The plot is basic. Ovi (Rudraksh Jaiswal), the teenage son of a jailed drug lord (Pankaj Tripathi in a blink-and-miss role) is kidnapped by the gangster Asif (Priyanshu Painyuli). Hemsworth as the mercenary Tyler Rake is hired for a whopping sum to bring the boy back.
“Extraction” is sketchy in its intent and execution. The drama operates on a nebulous kidnapping that is never explained. It’s almost as if Joe Russo, before writing this screenplay, saw too many of those old Hindi action dramas of the eighties and nineties where you normally threw logic behind while setting up the hero as a portrait of machismo.
Indeed, Tyler the hero goes to places where even Thor the superhero wouldn’t imagine — in the domain of the hardcore commercial Bollywood. He acquires infallible swag as he bashes up a dozen baddies singlehandedly, and spectacularly goes about with his mission. Oh, and he is lonely, too — as brooding men of action normally are. Just for the heck of it, they might have given Hemsworth a love story too, and some naach-gaana!

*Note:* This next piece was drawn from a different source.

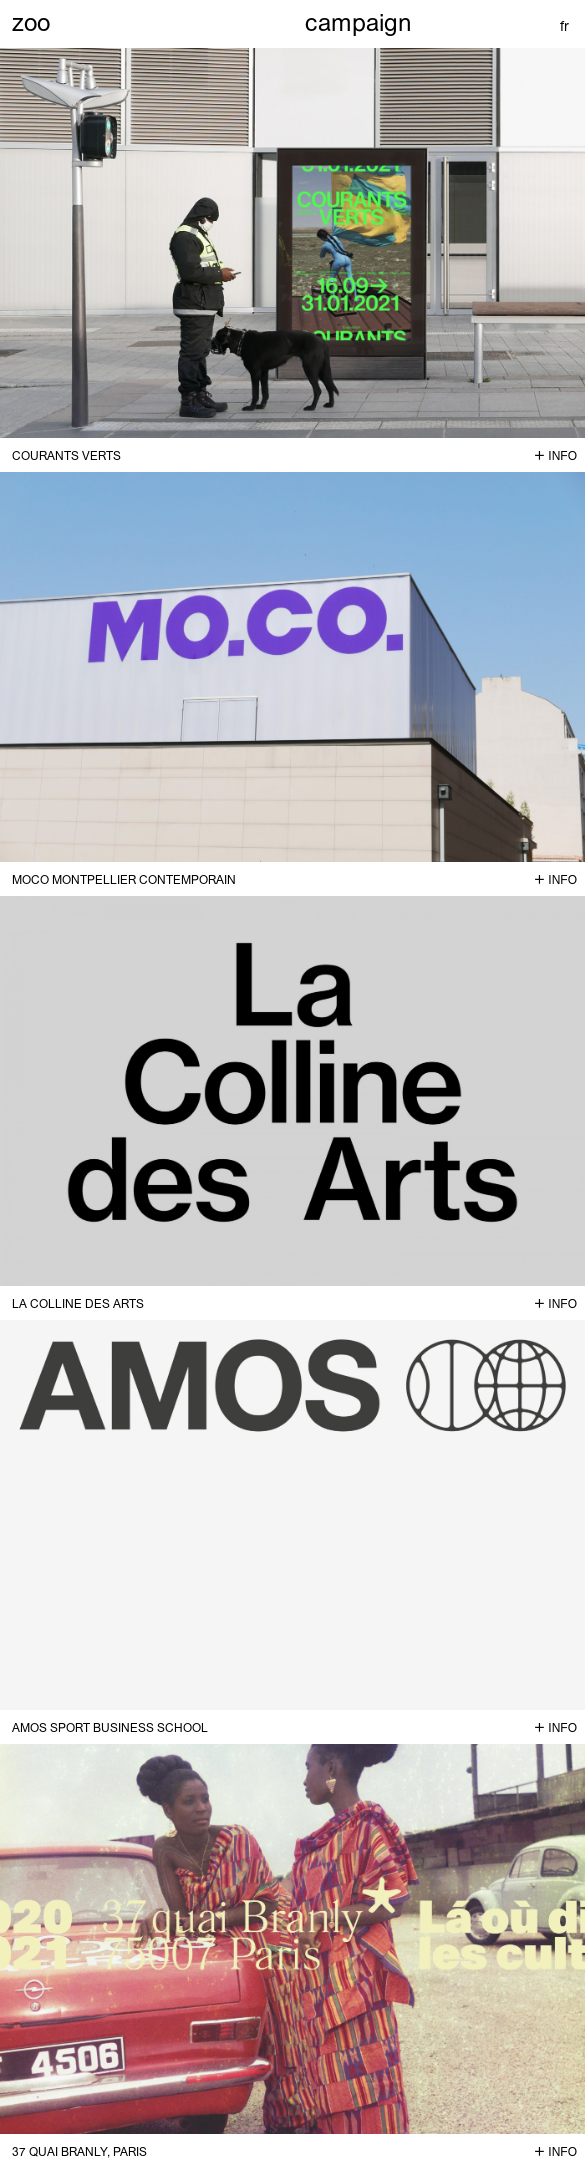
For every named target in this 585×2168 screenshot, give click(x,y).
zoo (31, 22)
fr (564, 26)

Pankaj Tripathi is wasted, Randeep Hooda gets a few scenes of note as an action star, and those who dig world cinema will be disappointed with the raw deal Golshifteh Farahani gets. Hemsworth fans won’t be disappointed, though. It is a package tailormade for the hunky superstar — it is his co-production, after all.
India, more than most other parts, regularly gets to savour the best of latest action flicks. For Netflix, coming up with a formulaic action movie that looks decades old, would seem like a calculated risk. By lockdown logic, though, the film should be good enough to sail through.